For Psychologists
Clinical perspectives on how each value presents in therapeutic settings.
Filter by value
Connection
Affection
Affection presents as a need for physical and emotional warmth that is expressed freely and expected in return. In therapy, the absence of physical touch can be experienced as a limitation that must be addressed through verbal and emotional warmth. These clients may struggle in clinical environments that feel sterile. Growth involves developing the capacity to feel connected even in relationships where affection is not the primary language.
Connection
Appreciation
Appreciation as a deep value manifests as a need to be valued and to express valuing. These clients give compliments naturally and are attuned to whether their contributions are acknowledged. In therapy, they may express deep gratitude for the therapist's help, which should be received gracefully while the therapist monitors whether the appreciation is also managing the relationship. Growth means tolerating relationships where appreciation is implicit rather than explicit.
Connection
Intimacy
Intimacy as the dominant deep value reveals a client who craves the experience of being fully known and fully knowing another. Superficial relationships are experienced as physically painful. In therapy, they may push for deeper self-disclosure from the therapist or express frustration with the asymmetry of the therapeutic relationship. Growth involves developing the capacity for varying depths of intimacy across relationships rather than requiring maximum depth in every connection.
Connection
Empathy
Empathy as a deep value creates a client who experiences others' emotions as their own, which is both a relational superpower and a clinical liability. They may struggle to distinguish their own feelings from absorbed feelings, leading to emotional overwhelm in social environments. In therapy, empathy must be honored as a capacity while boundaries of self are strengthened. Growth means developing empathy that includes a clear sense of self-other differentiation.
Connection
Gratitude
Gratitude presents as a genuine appreciation for life and connection that can also function as a defense against disappointment and anger. These clients may use gratitude to suppress legitimate complaints or to maintain a positive relational atmosphere when something is genuinely wrong.
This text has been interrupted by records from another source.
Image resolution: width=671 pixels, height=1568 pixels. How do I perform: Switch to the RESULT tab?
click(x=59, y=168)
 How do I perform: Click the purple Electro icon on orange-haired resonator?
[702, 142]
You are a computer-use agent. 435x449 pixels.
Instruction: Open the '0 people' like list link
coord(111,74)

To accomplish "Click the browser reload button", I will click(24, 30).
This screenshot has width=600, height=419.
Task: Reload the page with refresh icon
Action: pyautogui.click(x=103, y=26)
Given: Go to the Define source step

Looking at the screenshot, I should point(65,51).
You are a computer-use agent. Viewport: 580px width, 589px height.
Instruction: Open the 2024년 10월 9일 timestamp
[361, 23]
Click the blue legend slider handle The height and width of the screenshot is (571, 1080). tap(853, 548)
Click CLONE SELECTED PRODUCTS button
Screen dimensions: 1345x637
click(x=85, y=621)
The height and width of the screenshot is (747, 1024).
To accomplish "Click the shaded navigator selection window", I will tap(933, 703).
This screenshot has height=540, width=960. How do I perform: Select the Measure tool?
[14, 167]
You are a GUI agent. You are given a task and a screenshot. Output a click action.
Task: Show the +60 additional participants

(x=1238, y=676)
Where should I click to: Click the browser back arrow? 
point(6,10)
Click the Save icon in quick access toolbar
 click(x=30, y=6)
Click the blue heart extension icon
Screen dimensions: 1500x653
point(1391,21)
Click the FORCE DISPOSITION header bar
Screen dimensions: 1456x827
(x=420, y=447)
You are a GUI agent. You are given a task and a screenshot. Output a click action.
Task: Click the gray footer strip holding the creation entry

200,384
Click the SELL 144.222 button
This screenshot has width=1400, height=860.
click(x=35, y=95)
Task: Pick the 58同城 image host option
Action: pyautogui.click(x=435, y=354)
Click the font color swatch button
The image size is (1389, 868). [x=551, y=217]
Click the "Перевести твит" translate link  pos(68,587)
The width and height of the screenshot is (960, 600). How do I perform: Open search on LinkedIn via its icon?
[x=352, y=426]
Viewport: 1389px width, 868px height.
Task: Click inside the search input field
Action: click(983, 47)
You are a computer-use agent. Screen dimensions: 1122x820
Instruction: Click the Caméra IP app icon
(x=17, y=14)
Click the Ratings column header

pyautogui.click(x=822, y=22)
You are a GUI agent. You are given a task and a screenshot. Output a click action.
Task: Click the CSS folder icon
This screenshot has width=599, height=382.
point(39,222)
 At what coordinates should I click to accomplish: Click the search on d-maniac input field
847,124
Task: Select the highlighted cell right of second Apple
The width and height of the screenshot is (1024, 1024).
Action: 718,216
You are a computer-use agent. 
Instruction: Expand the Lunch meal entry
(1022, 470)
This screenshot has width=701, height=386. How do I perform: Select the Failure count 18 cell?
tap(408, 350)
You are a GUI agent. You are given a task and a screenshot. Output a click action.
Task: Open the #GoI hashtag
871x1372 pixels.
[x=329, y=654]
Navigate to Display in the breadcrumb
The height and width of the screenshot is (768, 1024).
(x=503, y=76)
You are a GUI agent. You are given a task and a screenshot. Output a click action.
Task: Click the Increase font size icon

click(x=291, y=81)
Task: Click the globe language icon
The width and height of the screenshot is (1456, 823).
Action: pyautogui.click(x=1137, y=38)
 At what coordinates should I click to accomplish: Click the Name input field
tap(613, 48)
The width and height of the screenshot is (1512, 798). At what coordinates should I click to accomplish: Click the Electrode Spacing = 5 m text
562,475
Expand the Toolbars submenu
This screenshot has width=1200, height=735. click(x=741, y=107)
Growth involves developing a gratitude that coexists with criticism and dissatisfaction rather than replacing them.
Connection
Humor
Humor in the Connection context serves as a bonding agent, a way of creating shared joy and dissolving barriers. The clinical concern arises when humor becomes a deflection from deeper emotional content or when the client uses it to manage the therapist's experience. In therapy, humor should be enjoyed when genuine and explored when it appears at moments of emotional intensity. Growth means allowing relationships to include sustained seriousness alongside playfulness.
Connection
Delight
Delight manifests as a capacity for spontaneous pleasure in the company of others that is both charming and potentially defensive. These clients light up in the presence of connection and may use delight to maintain the positive emotional tone of relationships. In therapy, delight may appear when material gets difficult, offering the therapist a pleasant alternative to the painful content. Growth involves allowing delight and pain to coexist rather than using one to escape the other.
Connection
Love
Love as the dominant deep value reveals a client whose entire existence is organized around loving and being loved. This is the most central and potentially the most overwhelming of the Connection deep values. In therapy, love may appear as a readiness to love the therapist that must be held with care and boundaried without rejection. Growth involves developing a love that is steady and self-sustaining rather than contingent on reciprocity, and a capacity to love without losing oneself.
Connection
Understanding
Understanding manifests as a deep need to be understood that goes beyond being heard: these clients want the therapist to grasp their inner world with precision and completeness. Misunderstanding is experienced as a form of rejection. In therapy, they may provide extensive context to ensure the therapist truly gets it. Growth involves developing tolerance for partial understanding and recognizing that being imperfectly understood is a universal human condition rather than a relational failure.